Viviamo in un mondo fatto di
cose da sostituire il più rapidamente possibile. Qualsiasi prodotto deve avere
una durata limitata perché bisogna produrre sempre di più e, quindi, consumare velocemente.
E chi non si adegua a questo andazzo è guardato con sospetto. Non puoi più
affezionarti a una vecchia giacca, a una vecchia macchina (anche se in perfette
condizioni), a un vecchio telefono. Devi per forza cambiare, rincorrere le
novità, te lo dice in maniera ossessiva la pubblicità. E ogni pubblicità –
scrive Gunther Anders nel suo libro “L’uomo è antiquato” – è un appello alla
distruzione. Il filosofo tedesco racconta che negli anni Quaranta del secolo
scorso venne a conoscenza del caso di una studentessa – normale sotto tutti i
punti di vista – la quale fu costretta a subire un trattamento psicoanalitico
perché opponeva resistenza alla madre che voleva comprarle vestiti sempre
nuovi, alla moda, di cui non aveva alcun bisogno. Fu classificata “disadattata”

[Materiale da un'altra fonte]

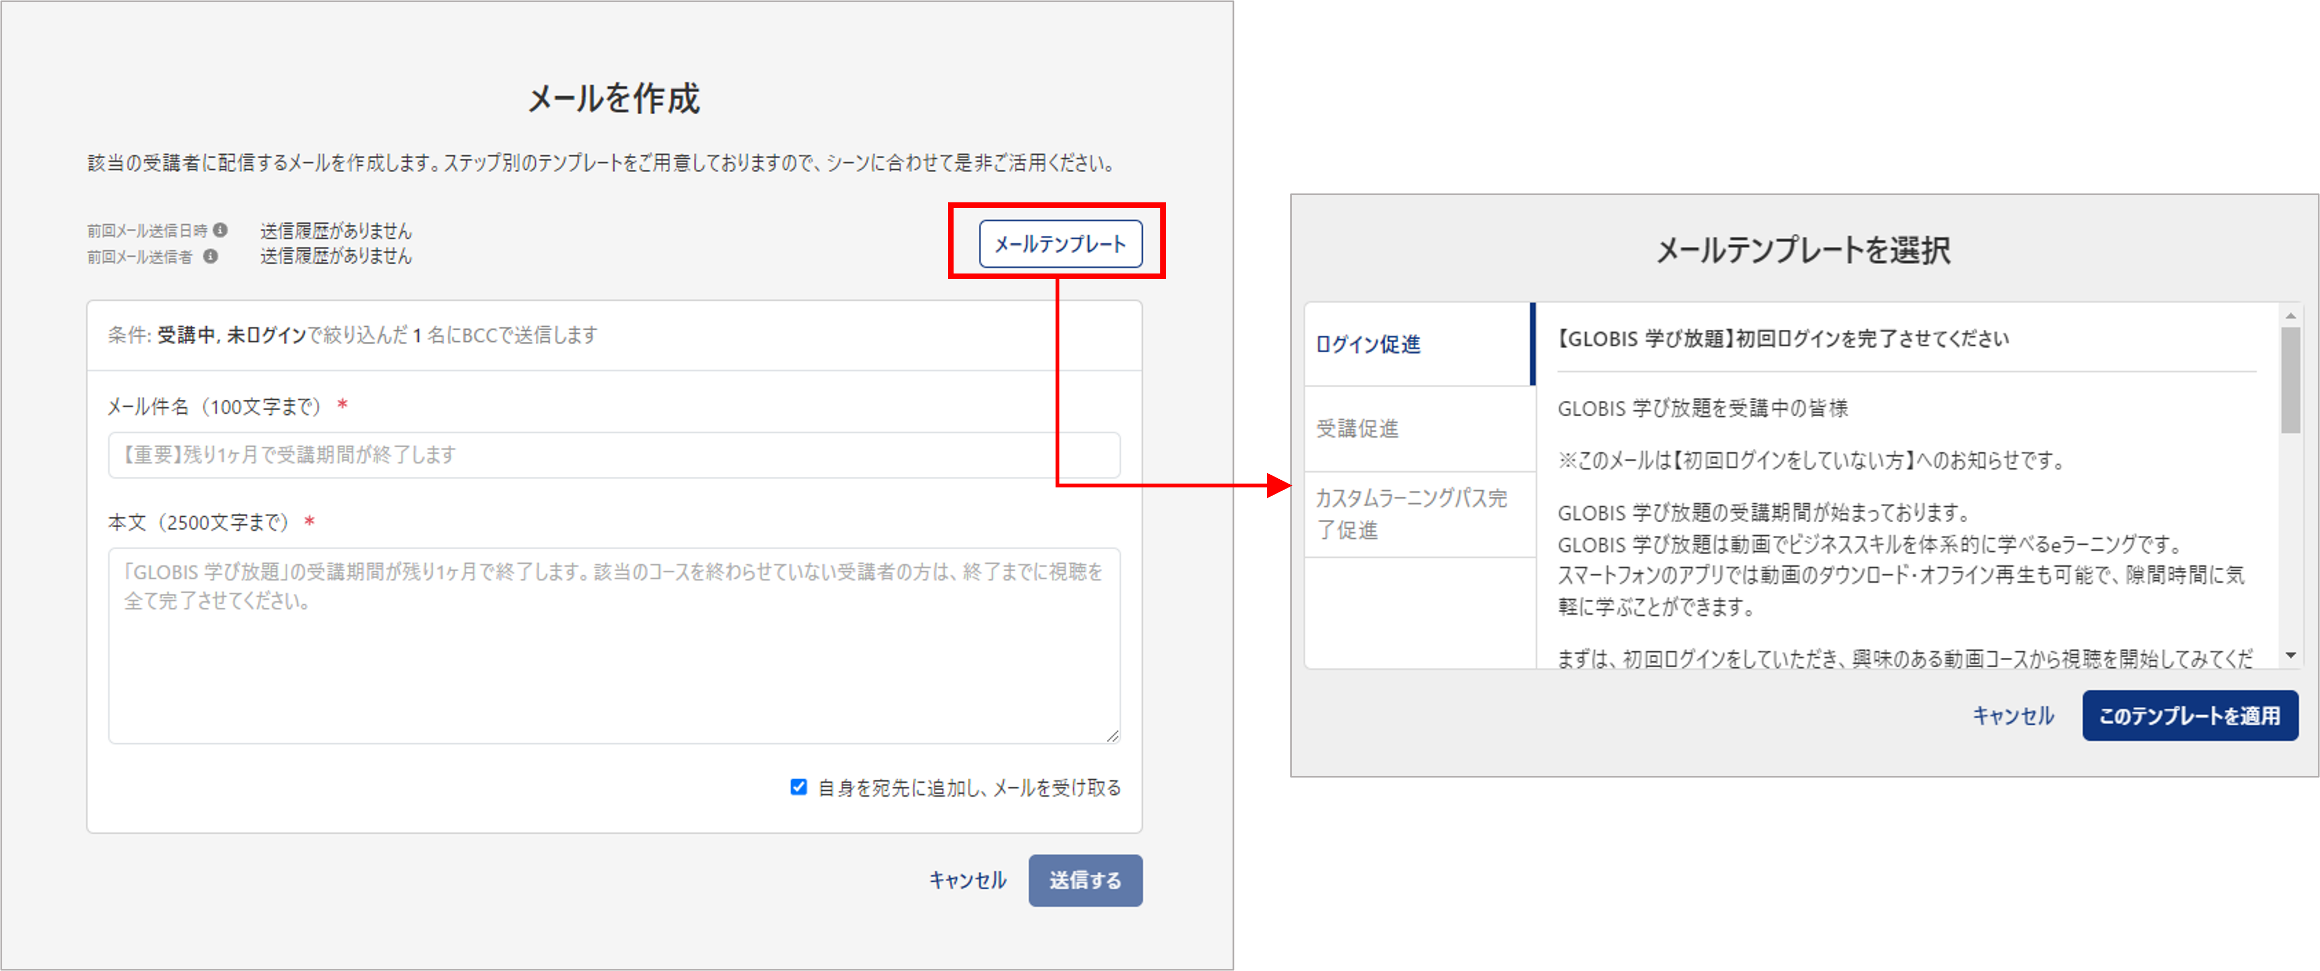Cancel the mail creation dialog
This screenshot has width=2320, height=971.
coord(967,879)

e considerata come una “malata” da curare, ma anche come una nemica del mondo
dominante. Insomma, una sorta di sabotatrice del modello produttivo.

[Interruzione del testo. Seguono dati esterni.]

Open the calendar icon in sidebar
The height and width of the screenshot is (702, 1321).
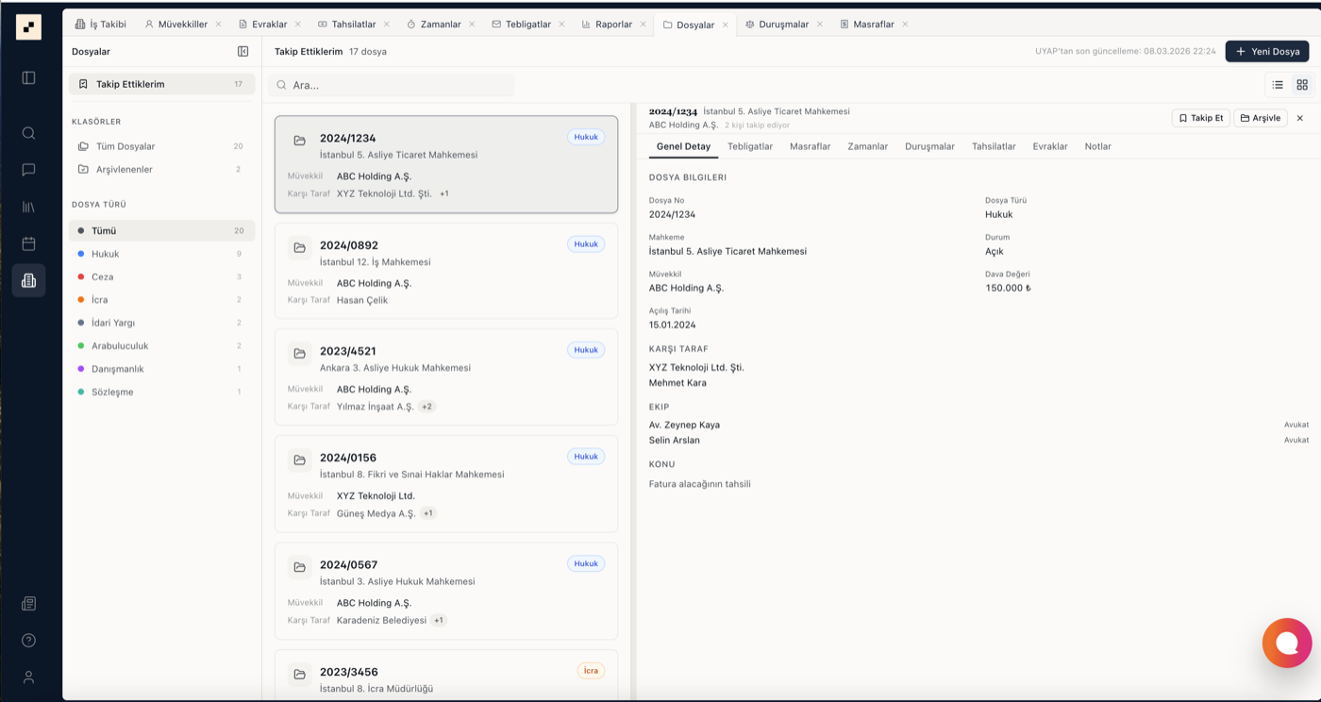point(28,243)
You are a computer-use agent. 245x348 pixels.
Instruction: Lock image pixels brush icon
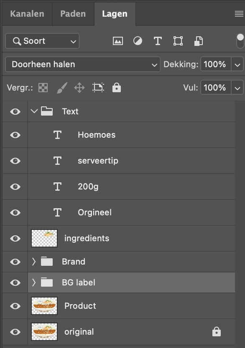(x=62, y=88)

Ora chi mi legge sa che io oppongo
resistenza a chi vuole regalarmi, in ogni occasione, uno smartphone di cui non ho alcun bisogno: mi
basta e avanza quel vecchio telefono di casa, che mi permette di fare o
ricevere telefonate (poche, in verità), lontano da occhi e orecchie indiscrete. E se devo collegarmi a Internet, ho un vecchio computer che me lo consente. Mi
domando: dovrei preoccuparmi, alla luce di quanto sopra? Appartengo alla
categoria dei disadattati perché vivo senza cellulare? Sarei un malato da
curare, se venissi sottoposto a un trattamento psicoanalitico? Comunque sia, ho
scoperto che c’è sempre un modo per escluderti e fartela pagare in qualche
maniera.
Mi trovo in uno di quei negozi sempre
affollati di gente, all’interno dei quali lavorano dei ragazzi, giovanissimi ed
espertissimi di cose digitali, che conducono trattative di “offerte”

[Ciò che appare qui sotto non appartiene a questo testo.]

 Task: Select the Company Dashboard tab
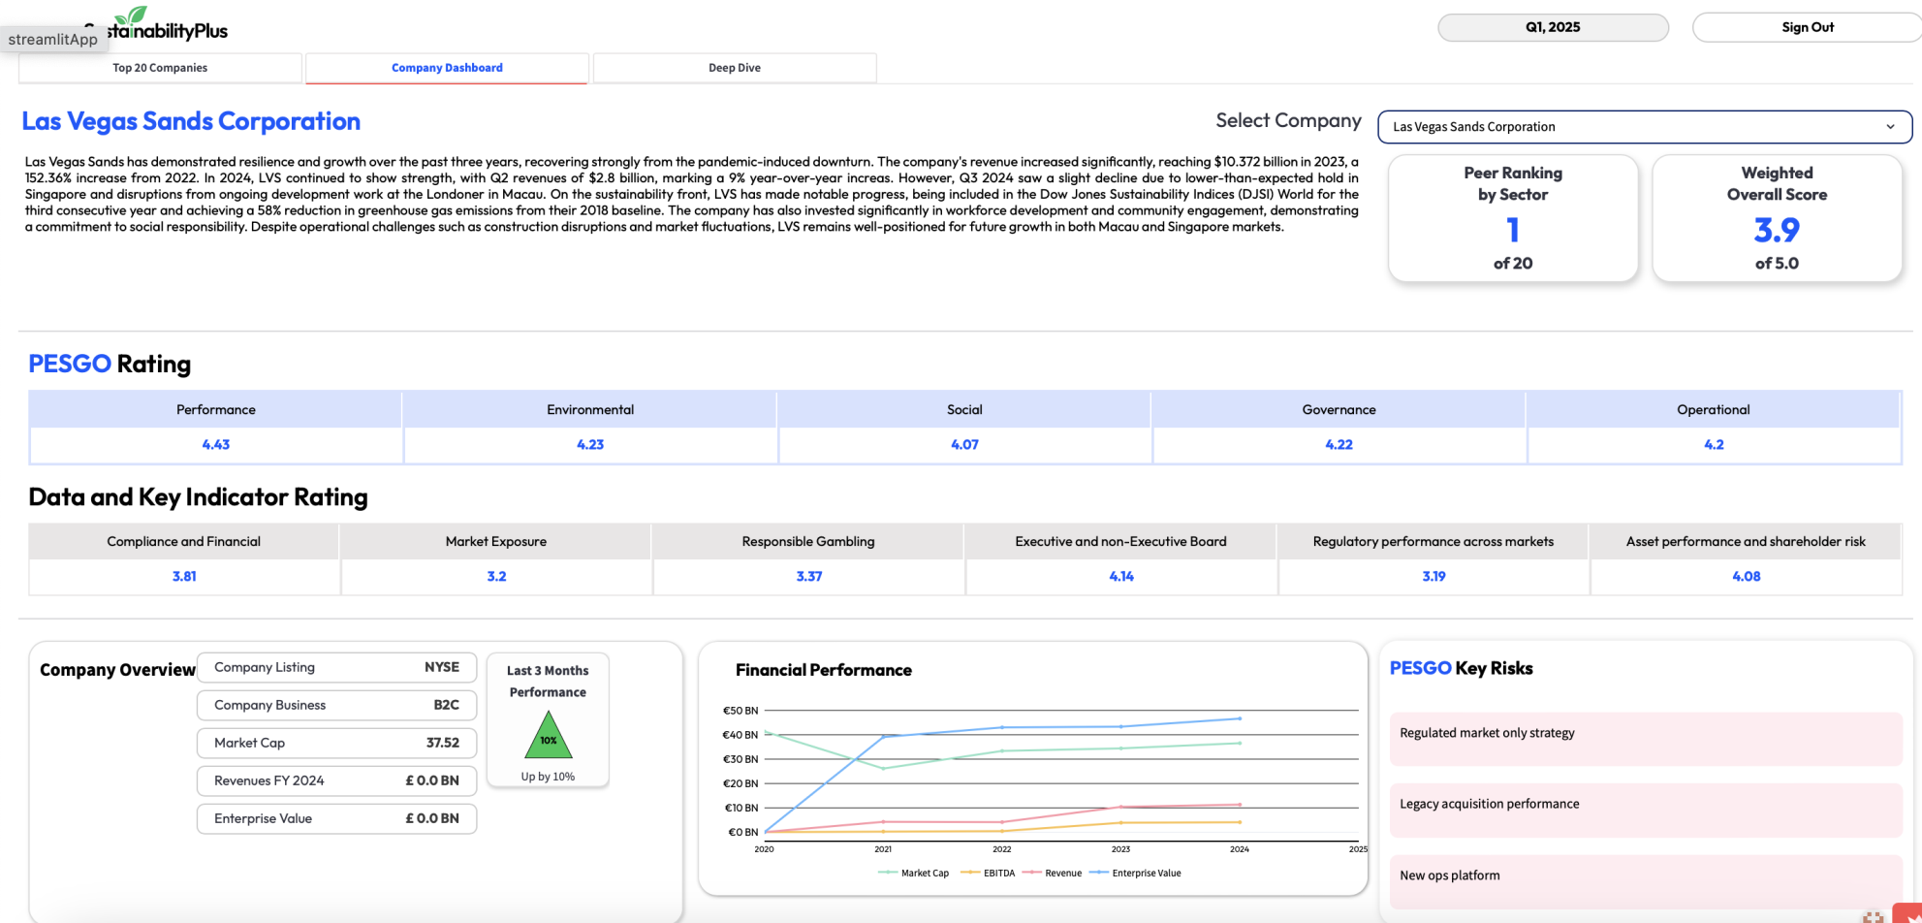click(x=447, y=68)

telefoniche. Sono lì, in attesa, per cercare di sottoscrivere - su consiglio di
mio figlio - un contratto di telefonia economicamente più vantaggioso riguardante,
però, il mio apparecchio fisso di casa. Si, proprio quell’oggetto obsoleto che
sta per sparire e che un tempo faceva bella mostra di sé sul tavolino
dell’ingresso. E che oggi usano solo i cavernicoli. Mi guardo intorno: una
giungla di messaggi pubblicitari declamano regali e offerte imperdibili. Sembra
quasi che tutto ti venga concesso gratuitamente. Arriva il mio turno e, dopo una
lunghissima trafila non degna della tecnologia che tutto dovrebbe velocizzare e
semplificare, l’impiegato mi chiede il numero di cellulare, a cui deve
trasmettere, necessariamente, non so bene quale tipo di messaggio di conferma,
dando per scontato che oggi tutti ne posseggano almeno uno. Mi guarda stupefatto
e quasi non crede alle proprie orecchie quando apprende l’incredibile notizia:
“ma come, lei di questi tempi non ha un cellulare?....(fa bene! mi dice una
signora che sta dietro in attesa)… “purtroppo, se non mi dà il numero di un suo cellulare – sentenzia affranto
l’uomo delle offerte telefoniche - il sistema non mi permette di continuare”. Cerco
di far valere le mie buone ragioni, di far capire l’incongruenza della
richiesta ma, ahimè, la logica e il buon senso nulla possono contro l’attuale
dittatura della telefonia mobile. Se oggi non hai lo smartphone il “sistema” ti
punisce, ti emargina, non ti riconosce, ti fa sentire inadeguato. Non ti
consente di accedere a certi servizi, ti impedisce di utilizzare alcune
applicazioni. E se non ti adegui, per il “sistema” non esisti. Sono sicuro che
fra qualche anno lo smartphone - in attesa che venga impiantato sotto pelle ai
nascituri - sarà reso obbligatorio, come la carta d’identità o la patente. E
chi andrà in giro senza, verrà arrestato in flagranza di reato.